Charlie Wright, Sr. relates the story of when the first fish wheel was constructed on the bend of the Yukon River where the village of Rampart rests, deep in Alaska’s Interior. Wright’s great grandfather, Al “Cap” Mayo, carried the spruce poles and other materials down to the shore and started assembling the contraption while villagers laughed at him. They wondered, how could that device possibly catch salmon better than the fish fences and traps that they used, or the nets that they wove from whatever materials they could gather? But once Mayo’s fish wheel started scooping salmon from the mighty river, the Koyukon Athabaskan villagers were quickly convinced of the gear’s efficiency. The Rampart region of the Yukon River became fish wheel country.
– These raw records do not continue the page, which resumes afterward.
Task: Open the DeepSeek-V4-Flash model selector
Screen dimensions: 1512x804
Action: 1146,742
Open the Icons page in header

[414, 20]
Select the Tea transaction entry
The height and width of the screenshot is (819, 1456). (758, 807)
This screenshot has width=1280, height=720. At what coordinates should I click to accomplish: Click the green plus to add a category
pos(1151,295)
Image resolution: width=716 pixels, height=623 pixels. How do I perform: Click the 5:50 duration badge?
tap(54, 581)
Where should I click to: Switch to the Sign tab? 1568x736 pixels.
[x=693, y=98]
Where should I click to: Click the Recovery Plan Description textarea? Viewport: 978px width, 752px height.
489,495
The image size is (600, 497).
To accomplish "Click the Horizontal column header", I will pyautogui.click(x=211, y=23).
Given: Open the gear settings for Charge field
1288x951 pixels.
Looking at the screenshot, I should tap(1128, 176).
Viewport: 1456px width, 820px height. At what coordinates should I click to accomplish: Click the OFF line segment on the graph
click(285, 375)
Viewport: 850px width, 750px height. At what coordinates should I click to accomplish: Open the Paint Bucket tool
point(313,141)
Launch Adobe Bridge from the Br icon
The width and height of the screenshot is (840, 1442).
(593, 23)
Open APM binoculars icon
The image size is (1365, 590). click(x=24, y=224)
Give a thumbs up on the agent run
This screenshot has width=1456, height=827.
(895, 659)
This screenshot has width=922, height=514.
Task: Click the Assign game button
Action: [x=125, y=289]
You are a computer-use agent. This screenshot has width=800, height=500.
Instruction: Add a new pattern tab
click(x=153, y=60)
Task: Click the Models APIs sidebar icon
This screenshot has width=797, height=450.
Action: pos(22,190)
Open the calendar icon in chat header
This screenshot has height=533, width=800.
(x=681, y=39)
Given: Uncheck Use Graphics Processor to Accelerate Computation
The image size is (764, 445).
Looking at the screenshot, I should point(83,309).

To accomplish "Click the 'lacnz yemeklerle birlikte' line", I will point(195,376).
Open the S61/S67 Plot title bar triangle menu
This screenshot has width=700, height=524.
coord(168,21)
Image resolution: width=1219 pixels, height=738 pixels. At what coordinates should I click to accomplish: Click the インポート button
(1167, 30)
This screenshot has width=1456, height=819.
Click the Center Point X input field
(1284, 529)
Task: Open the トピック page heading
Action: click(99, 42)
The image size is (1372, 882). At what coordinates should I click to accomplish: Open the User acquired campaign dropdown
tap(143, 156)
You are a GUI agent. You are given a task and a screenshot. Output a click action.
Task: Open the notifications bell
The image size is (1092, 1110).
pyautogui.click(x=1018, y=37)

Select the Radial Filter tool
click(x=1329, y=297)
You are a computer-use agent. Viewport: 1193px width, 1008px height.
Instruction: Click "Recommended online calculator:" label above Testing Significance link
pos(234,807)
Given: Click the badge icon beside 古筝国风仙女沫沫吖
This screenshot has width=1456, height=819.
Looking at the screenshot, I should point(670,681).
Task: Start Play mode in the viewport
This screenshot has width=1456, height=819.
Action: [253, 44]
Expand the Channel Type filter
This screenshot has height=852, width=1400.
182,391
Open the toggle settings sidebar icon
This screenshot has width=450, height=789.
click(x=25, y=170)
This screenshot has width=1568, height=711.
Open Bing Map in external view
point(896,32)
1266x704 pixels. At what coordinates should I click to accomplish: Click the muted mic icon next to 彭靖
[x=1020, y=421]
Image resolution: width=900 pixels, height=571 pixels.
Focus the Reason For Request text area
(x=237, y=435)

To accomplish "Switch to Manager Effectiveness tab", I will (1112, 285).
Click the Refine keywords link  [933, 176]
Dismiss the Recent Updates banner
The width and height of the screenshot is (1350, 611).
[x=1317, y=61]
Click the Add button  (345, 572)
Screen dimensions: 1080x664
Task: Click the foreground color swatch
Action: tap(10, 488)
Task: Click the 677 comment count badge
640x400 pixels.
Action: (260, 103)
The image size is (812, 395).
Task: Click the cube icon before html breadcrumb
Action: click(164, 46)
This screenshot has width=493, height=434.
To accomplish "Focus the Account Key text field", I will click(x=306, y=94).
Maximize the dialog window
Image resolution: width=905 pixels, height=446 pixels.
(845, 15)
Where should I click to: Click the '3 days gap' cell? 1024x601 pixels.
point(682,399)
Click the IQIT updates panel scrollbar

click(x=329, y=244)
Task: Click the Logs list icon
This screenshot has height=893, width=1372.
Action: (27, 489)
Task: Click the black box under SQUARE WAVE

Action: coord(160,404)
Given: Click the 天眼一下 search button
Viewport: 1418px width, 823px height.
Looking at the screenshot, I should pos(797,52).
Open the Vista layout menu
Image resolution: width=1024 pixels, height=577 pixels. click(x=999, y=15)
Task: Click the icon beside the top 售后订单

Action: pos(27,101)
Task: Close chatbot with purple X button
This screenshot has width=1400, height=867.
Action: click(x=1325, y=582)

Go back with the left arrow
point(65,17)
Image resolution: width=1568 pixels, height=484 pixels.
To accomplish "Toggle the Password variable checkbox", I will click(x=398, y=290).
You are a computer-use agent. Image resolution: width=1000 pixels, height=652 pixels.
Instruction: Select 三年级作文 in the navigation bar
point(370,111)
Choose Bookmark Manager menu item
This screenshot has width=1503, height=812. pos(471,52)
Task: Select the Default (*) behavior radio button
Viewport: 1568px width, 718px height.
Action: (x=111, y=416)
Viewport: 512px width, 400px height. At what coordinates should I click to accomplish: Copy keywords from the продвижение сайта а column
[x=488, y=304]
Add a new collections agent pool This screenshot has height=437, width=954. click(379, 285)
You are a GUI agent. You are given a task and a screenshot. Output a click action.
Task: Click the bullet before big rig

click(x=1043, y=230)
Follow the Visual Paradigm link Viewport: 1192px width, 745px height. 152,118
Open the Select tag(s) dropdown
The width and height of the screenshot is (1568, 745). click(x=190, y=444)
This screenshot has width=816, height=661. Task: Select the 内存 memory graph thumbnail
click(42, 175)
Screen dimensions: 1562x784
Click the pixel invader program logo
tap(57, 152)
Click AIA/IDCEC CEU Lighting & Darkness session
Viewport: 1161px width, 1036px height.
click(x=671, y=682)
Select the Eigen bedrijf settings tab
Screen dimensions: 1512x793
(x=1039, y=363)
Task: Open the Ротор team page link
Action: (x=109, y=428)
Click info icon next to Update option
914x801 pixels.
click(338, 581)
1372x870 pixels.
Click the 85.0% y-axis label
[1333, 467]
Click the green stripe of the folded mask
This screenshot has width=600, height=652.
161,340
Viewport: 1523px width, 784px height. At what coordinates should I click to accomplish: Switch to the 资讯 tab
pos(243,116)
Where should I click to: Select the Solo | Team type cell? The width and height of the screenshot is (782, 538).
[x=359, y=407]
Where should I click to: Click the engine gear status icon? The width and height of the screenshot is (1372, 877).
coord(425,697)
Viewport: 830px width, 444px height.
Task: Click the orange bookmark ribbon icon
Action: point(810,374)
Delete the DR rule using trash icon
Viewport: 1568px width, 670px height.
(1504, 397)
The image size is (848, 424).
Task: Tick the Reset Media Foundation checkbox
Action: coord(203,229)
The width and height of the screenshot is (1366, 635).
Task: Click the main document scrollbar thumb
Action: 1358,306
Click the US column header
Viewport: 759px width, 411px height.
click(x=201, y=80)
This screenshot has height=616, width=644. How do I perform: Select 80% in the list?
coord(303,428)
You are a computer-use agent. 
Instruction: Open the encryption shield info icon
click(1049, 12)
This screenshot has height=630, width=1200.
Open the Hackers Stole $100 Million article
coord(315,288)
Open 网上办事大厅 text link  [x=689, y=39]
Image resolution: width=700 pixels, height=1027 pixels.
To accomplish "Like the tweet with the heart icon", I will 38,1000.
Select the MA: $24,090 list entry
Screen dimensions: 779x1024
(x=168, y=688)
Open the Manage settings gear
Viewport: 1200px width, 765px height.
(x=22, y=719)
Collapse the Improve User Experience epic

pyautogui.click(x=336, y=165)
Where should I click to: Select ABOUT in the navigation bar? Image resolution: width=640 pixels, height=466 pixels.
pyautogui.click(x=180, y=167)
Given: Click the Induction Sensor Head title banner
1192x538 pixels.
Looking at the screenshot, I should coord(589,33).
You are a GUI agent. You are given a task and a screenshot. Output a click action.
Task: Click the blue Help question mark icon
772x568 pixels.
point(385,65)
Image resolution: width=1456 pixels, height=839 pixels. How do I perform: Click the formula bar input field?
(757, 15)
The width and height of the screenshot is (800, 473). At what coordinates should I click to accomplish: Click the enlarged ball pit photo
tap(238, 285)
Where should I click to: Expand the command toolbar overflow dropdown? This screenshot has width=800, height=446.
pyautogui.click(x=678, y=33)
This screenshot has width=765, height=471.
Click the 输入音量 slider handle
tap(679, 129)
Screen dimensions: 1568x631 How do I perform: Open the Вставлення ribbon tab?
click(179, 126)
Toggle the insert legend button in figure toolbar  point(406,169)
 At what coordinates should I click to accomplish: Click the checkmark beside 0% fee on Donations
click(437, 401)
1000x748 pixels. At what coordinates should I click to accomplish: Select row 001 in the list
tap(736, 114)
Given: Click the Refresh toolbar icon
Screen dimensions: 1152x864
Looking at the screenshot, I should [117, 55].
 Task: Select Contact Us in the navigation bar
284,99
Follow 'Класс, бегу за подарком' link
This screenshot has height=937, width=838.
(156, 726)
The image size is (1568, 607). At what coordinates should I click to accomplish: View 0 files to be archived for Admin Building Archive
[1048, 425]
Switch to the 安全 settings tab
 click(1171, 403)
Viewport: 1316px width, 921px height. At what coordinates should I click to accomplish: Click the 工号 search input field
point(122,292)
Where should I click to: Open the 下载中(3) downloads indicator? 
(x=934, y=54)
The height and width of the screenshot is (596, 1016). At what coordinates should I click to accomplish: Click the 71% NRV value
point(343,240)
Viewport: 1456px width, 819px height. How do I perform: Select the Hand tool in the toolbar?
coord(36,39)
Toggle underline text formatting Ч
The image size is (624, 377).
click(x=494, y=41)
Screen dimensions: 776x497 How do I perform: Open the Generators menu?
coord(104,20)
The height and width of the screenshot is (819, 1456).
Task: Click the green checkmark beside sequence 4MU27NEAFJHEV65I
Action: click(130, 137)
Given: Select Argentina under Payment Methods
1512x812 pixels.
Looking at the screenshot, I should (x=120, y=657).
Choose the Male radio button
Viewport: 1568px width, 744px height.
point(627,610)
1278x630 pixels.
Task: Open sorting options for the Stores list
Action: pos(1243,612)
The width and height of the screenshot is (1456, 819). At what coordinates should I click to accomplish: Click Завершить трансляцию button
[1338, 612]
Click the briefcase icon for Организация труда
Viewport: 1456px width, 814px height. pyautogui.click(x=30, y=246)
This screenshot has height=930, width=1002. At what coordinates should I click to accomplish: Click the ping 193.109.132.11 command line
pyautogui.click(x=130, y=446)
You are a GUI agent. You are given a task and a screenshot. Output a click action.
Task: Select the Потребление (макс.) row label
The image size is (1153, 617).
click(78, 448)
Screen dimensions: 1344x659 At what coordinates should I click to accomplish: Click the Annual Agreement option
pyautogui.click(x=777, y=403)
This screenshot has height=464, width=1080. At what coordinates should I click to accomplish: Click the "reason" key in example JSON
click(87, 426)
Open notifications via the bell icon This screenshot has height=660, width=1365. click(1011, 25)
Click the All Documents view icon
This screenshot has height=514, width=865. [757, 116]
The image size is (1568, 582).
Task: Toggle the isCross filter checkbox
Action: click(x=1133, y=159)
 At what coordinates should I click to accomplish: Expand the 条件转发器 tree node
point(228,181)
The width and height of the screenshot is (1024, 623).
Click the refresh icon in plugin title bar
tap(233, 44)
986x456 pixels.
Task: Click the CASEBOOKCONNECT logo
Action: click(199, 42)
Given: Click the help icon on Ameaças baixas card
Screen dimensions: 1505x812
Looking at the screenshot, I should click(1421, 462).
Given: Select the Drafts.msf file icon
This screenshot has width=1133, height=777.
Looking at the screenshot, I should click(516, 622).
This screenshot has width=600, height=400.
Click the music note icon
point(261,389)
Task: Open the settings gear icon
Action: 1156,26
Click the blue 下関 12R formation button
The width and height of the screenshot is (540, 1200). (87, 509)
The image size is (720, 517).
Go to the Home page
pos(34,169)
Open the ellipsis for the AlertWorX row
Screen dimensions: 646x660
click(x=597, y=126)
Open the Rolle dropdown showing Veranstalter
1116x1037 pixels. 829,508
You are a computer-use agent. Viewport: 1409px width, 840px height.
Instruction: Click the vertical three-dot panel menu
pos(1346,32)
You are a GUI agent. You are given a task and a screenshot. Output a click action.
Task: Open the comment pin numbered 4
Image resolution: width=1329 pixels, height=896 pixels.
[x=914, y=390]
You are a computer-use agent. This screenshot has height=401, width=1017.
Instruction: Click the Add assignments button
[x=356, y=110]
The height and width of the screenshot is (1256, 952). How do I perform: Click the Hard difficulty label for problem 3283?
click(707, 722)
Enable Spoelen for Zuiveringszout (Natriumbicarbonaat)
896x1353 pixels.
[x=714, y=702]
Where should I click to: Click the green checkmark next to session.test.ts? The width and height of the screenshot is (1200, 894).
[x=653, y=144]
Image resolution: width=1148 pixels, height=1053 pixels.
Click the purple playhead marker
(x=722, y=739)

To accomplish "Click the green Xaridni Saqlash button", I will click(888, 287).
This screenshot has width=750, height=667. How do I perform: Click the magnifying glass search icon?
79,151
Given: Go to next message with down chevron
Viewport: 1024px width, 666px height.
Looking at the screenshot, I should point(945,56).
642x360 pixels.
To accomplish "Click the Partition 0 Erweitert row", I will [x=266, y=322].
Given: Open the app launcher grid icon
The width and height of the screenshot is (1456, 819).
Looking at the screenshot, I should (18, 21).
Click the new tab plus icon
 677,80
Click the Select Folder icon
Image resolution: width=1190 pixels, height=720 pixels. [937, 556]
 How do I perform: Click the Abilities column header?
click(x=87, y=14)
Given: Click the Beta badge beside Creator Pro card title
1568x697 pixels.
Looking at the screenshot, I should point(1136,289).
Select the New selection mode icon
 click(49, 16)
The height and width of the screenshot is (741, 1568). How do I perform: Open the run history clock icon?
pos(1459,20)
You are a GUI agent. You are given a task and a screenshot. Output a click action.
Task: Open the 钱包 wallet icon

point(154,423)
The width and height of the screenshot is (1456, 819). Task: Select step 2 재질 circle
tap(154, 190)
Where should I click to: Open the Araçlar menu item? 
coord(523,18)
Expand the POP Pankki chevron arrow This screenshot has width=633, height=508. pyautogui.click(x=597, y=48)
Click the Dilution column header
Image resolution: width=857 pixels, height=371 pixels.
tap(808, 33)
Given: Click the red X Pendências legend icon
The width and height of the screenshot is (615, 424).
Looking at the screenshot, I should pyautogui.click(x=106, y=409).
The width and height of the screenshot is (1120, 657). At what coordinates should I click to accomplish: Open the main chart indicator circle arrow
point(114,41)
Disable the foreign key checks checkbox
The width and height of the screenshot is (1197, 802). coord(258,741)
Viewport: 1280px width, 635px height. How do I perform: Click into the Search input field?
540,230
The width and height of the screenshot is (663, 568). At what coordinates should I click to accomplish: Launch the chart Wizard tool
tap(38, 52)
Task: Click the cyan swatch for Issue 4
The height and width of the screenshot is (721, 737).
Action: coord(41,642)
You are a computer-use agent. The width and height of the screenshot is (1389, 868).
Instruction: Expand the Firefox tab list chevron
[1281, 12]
Cap Mayo might have been accustomed to making people laugh well before making that first fish wheel in the area, having spent his youth as a circus performer before heading to the North. Mayo travelled through Canada, entering Alaska territory via the Yukon River. Beginning in the 1880s, Mayo and his partners Jack McQuesten (of Yukon Jack fame) and Arthur Harper worked as fur traders, store operators, and prospectors from Tanana in Alaska’s interior to Fort Selkirk in Yukon Territory. All three men married Koyukon women. Mayo ran the trading post at Tanana beginning in 1894, with his wife Margaret (Neehunilthnoh).
Mayo, who is the namesake of the village in Yukon Territory, died in 1924, well after fish wheels had become a part of life in the Rampart region. Mayo’s great grandson Wright recalls how the sound of the fish wheel permeated his dreams as a child. “On a calm night, the big kings would be banging in the fish wheel box across the river, and they were so large that the sound would wake us up,” he remembers. A man of slight stature couldn’t help but drag the tale of those huge kings on the ground while carrying them, Wright contends, while today Wright can carry three in one hand, like one would carry silver salmon.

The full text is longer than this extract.